Watch and wait isn’t an approach doctors recommend for all early-stage cancers. But for several tumor types, research has shown that early treatment doesn’t boost survival over watchful waiting. Patients whose doctors may recommend this approach include those with certain early, slow-growing or stable versions of prostate cancer, breast cancer (in its early stage, also known as ductal carcinoma in situ, or DCIS), thyroid cancer and certain types of blood cancers. (Watch-and-wait is more controversial for some cancers than for others, and it’s also debated whether some early-stage cancers, such as those of the thyroid, even classify as cancer at all.)
For most cancers, there are standardized guidelines for when doctors recommend active surveillance, said Dr. Stephen Smith, an oncologist at Seattle Cancer Care Alliance who specializes in lymphoma. But he recognizes that it can be stressful for patients to be told they have cancer in the same breath as a recommendation against immediate treatment.
“It’s very understandable to want to treat a cancer in your body,” said Smith, who is also a clinical researcher at Fred Hutchinson Cancer Research Center. In such situations, his patients often ask questions like “‘I know this is here, why aren’t we treating it?’ ‘Won’t it just get worse?’ or, ‘What are we watching and waiting for? Because I don’t want that to happen,’” he said.
Doctors can’t answer many of those questions in a quick, routine appointment.
“You have to have time to have this conversation,” Smith said. “This is a nuanced and important conversation.”
Patients whose doctors recommend watch and wait can feel reassured, though, that they are not in any immediate danger by choosing to delay treatment. That goes back to the tumors’ slow growth, also known as indolence, Smith said. Based on extensive evidence from past studies, researchers know that certain slow-growing tumors aren’t going to suddenly change their nature, at least not on the timescale of the recommended surveillance schedule.
For example, a large study published last month that followed more than 1,600 men with early-stage prostate cancer found that those being actively monitored were no more likely to die of their disease in the 10 years following their diagnosis than those who had their prostates removed surgically or who underwent radiation. And researchers studying indolent lymphomas have likewise found that early treatment with chemotherapy and radiation does not boost survival over watchful waiting.
How “active” a patient’s active surveillance is depends in part on the type of cancer. Patients with watch-and-wait prostate cancer, like Roosevelt, often undergo regular biopsies, imaging and PSA tests. Those with early-stage chronic lymphocytic leukemia, or CLL, can be monitored with a simple blood test. Those with follicular lymphoma — a form of non-Hodgkin lymphoma that is the most common type of watch-and-wait blood cancer — get regular CT scans, although a monitoring blood test for this disease, too, may be on the horizon, Smith said.
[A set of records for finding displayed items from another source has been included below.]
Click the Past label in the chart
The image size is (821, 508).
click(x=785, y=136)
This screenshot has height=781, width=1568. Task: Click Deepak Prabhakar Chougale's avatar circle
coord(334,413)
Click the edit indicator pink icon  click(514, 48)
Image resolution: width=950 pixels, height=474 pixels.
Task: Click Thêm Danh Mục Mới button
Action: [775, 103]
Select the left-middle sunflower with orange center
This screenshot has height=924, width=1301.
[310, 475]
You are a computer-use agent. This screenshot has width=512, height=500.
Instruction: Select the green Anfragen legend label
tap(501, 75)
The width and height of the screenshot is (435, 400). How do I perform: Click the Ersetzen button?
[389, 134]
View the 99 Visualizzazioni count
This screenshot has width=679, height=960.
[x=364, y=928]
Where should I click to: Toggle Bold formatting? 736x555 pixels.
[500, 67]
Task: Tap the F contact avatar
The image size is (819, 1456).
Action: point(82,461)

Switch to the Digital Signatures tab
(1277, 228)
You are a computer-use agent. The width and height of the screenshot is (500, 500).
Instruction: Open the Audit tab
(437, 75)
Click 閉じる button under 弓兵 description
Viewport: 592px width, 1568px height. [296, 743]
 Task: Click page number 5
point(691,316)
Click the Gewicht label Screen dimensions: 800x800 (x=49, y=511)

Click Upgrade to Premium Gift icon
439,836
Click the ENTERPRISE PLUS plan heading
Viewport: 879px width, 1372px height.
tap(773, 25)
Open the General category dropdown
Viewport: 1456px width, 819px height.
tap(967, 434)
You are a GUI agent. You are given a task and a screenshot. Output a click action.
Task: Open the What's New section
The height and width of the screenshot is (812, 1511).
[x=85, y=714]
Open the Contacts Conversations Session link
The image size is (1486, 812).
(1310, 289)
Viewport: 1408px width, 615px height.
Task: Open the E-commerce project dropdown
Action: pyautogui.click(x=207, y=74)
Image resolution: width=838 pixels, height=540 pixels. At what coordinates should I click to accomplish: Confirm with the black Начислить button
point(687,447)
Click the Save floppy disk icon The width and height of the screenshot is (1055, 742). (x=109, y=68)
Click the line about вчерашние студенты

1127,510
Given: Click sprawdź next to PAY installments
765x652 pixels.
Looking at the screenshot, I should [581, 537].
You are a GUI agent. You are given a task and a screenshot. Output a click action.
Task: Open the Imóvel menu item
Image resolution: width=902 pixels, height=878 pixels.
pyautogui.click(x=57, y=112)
Watch and wait also doesn’t mean missing a “window” for a cure — there’s no evidence that these slow-growing blood cancers are more likely to be cured with early treatment, Smith said. And some rare watch-and-wait patients even go into spontaneous remission without treatment.
Not every patient can accept the idea of doing nothing for their cancer, Smith said, and he and his colleagues work with their patients to reach an approach that, as much as possible, is acceptable for both parties. Smith pointed to a recent study that compared watch and wait with Rituximab, an antibody treatment for blood cancers, in patients with slow-growing non-Hodgkin lymphoma. The patients who received Rituximab were better able to cope with and adjust to their disease, and they were able to put off starting chemotherapy for longer than the patients assigned to watchful waiting — although, again, there was no difference in survival between the groups.
“It’s a balance of treatment-related side effects, anxiety, and your long-term chances,” Smith said. “It’s sometimes a challenge, and you have to look at the trade-offs.”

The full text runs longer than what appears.